The history of an LP is far far less in time than the historical life span of the printed book by some two thousand years or so, so it may take a long long time before we see paper books reduced to the level of vinyl records. Good or bad though, it seems inevitable at some future date that eBooks will far outsell and be the preferred platform to read a book. This two lists below is an extremely small snapshot, it could easily have been a list of 20 plus, but for sake of being long-winded, here are a few.
The Pros About eBook and eReaders
- Price :: It’s almost always cheaper
- Weight :: No matter how many books, they all weigh the same
- Features :: instant searching, highlights, bookmarks, notes, and more
It is almost always the case that eBooks are cheaper than paper copies, sometimes drastically cheaper. This is just the realities of the manufacturing process. Paper is expensive, uses natural resources, and you are taking a digital original (I am guessing no author writes by hand, but all use a computer to write) making it into paper. An eBook you don’t have that conversion.
There are still publishers that just don’t get it, or are overly greedy. I would love to see one give a side by side comparison of profit margins for an eBook over a paper copy that has to make its way into the distribution network. An eBook is overwhelmingly cheaper to produce and distribute than a paper copy, so “most” publishers pass that savings along to their customers. If the eBook is close to the same price, it shouldn’t be. DRM is always trying to rear its ugly head as well.
I can carry 10 books, or 100 books on my iPad 2 and their combined weight is still going to be 1.33 pounds (601 g). This is a bigger deal, at least to me, than it sounds. If I am going on a trip, especially on a plane, I can literally take as many books as I can possibly read, that just isn’t physically possible with paper.
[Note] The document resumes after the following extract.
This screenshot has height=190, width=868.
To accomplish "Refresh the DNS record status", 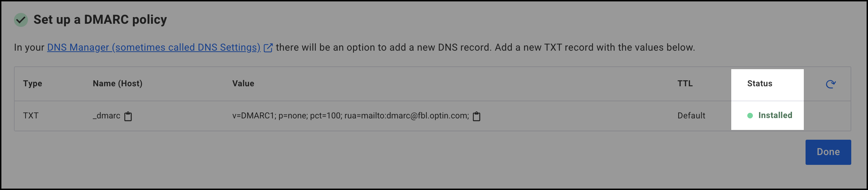I will pos(831,84).
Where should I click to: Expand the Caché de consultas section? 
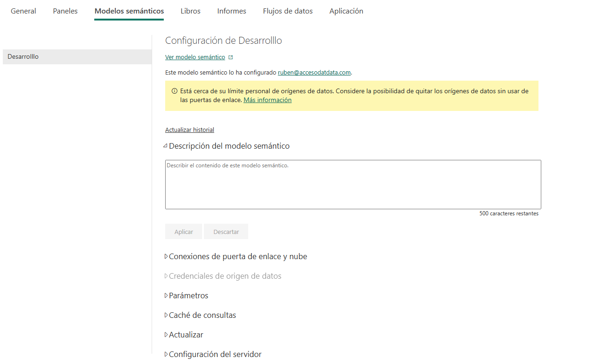pos(166,316)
This in an incredible feature of owning an eBook. You have instant access to search all aspects of the book, your notes, highlights, and you even have instant access to a dictionary, Wikipedia search, or even a google search on a selected area (try searching the bible for one single word or phrase by paper). Amazon takes this one step farther and offers all highlights, notes, and bookmarks for each book on your Amazon account at http://kindle.amazon.com/. From there you can access everything associated with each kindle book.
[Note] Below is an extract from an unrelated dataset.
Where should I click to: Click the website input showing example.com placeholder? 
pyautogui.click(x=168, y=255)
The Pros About Paper Books
- The Physical Smell and Feel of Paper?
- Paper is Art :: it is created only when reading is complete
- Comfort Factor
This seems to be the biggest hang up with those who love paper books, you can’t get that musty smell of the paper and ink with an iPad. I know this smell well. Deb and I owned our own book business for several years (see We are No Longer Selling Books as Amazon Marketplace Sellers) and we had a house filled to the brim with tens of thousands of books. It is a smell that lingers with you for a long time. Personally, I love the smell of solder and computer boards in the morning, but it’s true, you don’t get that connection with nature without the paper.
I understand this one too, but I would think a hand written copy by a scribe would be more art than a bulk made printing press, but yes, you the reader make the book into art as you read the book. If you highlight, underline, scribble, you are free range on the book and when the book is finished, you have a new “work of art” unlike anyone else. Of course if you are one who never highlights or makes notes (and if you are, I don’t get that either), then the book is not art, but just the same book that still sits on a Barnes & Noble shelf.
For some it’s just the comfort, like that of an old slipper. A book, by definition, is paper. If it’s digital, call it an eBook, not a book. Some say it just isn’t the same to curl up with your iPad eBook in front of a warm fire and drift off into the greater beyond of reading. I will say on this point that there is a distraction factor with a digital device that is totally removed by a paper book. Your paper book won’t pop up with a Tweet or news alert while you are in the middle of a deep chapter, and this adds to the comfort level.